Rich oversaw numerous younger reporters and interns, including those who were part of the Public Affairs Reporting Program at the University of Illinois Springfield.

“I'm grateful to Rich who helped me land my first job in the Quad Cities in 1984, after working for him at WUIS (then WSSR) part-time while enrolled in the PAR program,” said Herb Trix, News Director at WVIK in the Quad Cities. “Despite the early morning hours, he was always so relaxed and easy to work with, and always reminded me never to wash my coffee cup (only rinse it with water).”

“You know, working at the university and in the university environment with young students has, in a lot of ways, kept me young,” Rich said in a later interview. “My kids seem to marvel at how the old man seems tuned in to a lot of the things they are tuned in to. I attribute a lot of that to being around the students.”

After growing up on a farm in Champaign County, Rich wasn’t sure about his future plans. He graduated from Ogden High School, then took different classes, ranging from engineering to accounting, at the University of Illinois at Urbana-Champaign. But none really clicked.

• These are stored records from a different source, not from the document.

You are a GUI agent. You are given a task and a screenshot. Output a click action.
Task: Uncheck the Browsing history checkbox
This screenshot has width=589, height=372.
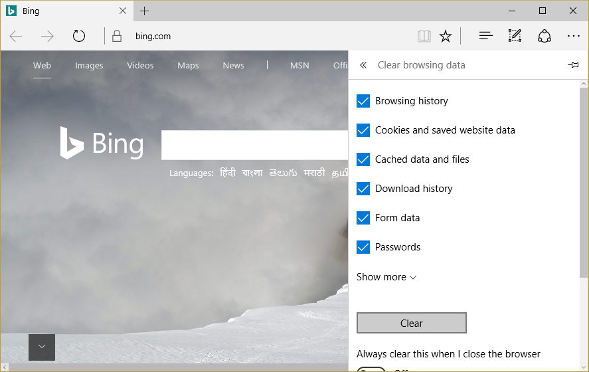363,101
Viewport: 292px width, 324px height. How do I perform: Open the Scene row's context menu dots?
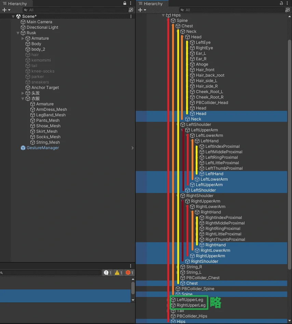pos(131,16)
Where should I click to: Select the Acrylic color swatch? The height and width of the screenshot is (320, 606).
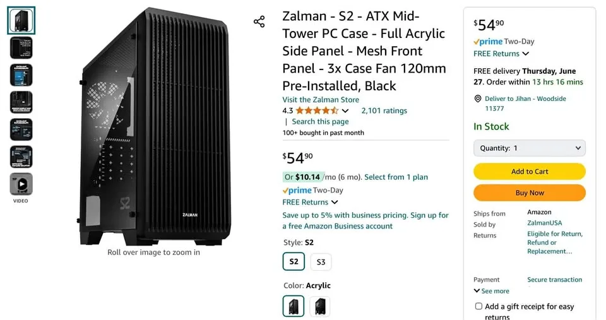294,307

It wasn’t until he transferred to Southern Illinois University in Carbondale in 1960 that the radio bug bit him.

“I found they had just put a radio station on the air in 1958 and students were involved in running it. On a lark, I thought ‘that sounds like a real trip. I think I’ll give it a try.’ Once I got exposed, it was like an infection. I found I loved the work. I loved the people associated with the work,” he said.

But he admitted ego also played a role.

“Man, I thought people can hear me on the radio. That was the beginning.”

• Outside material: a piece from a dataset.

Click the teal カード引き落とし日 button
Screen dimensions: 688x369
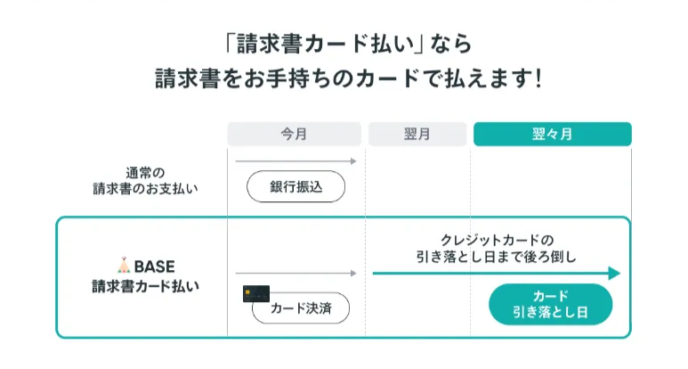click(550, 304)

Upon graduation in 1963, Rich worked in Carbondale until he moved to Springfield.

His tenure as a journalist included coverage of scandals, major political events and landmark legislation.

He covered presidential visits, including Richard Nixon’s trip to Springfield in which he signed off on the National Park Service takeover of the Lincoln Home. He was also on the air live when U.S. Senator Barack Obama stood outside the Old State Capitol on a frigid day in 2007 to launch his presidential bid.

He saw four Illinois governors – Otto Kerner, Dan Walker, George Ryan and Rod Blagojevich -- wind up in prison. He guided the station’s coverage of Blagojevich’s historic impeachment and removal from office, in which all the proceedings aired live.

NPR Illinois

“Fortunate stations have a historic, iconic voice that the listener feels is their friend. Rich Bradley was that for 91.9 FM,” said current GM Randy Eccles. “I experienced the end of his years anchoring Morning Edition. He was an authoritative and welcoming pro. Seeing the outpouring of good wishes at his retirement event reflected the impact Rich made for many listeners in central Illinois.”

Rich finally hung up his headphones in September 2009. Jenna Dooley replaced him as host/anchor for Morning Edition.

"Talk about big shoes to fill,” Dooley said. “Rich was a trusted voice for so many listeners over such an impressive career. He was also generous with his craft and shared his knowledge of journalism with young reporters eager to learn the ropes. I am so grateful for his kind, patient, and empathetic mentorship.”

Radio is known for being a transient profession. Few last as long in the industry as Rich Bradley and hardly any remain at one station for 35 years. On the occasion of his retirement, he reflected on his run at WUIS.

“All this time I have been reluctant to let go of this child of mine,” he said. “But the time has come.”

A celebration of life may be held at a future date. In lieu of flowers, the family asks for memorials to the Animal Protective League, Illinois Humane and Land of Lincoln Honor Flight.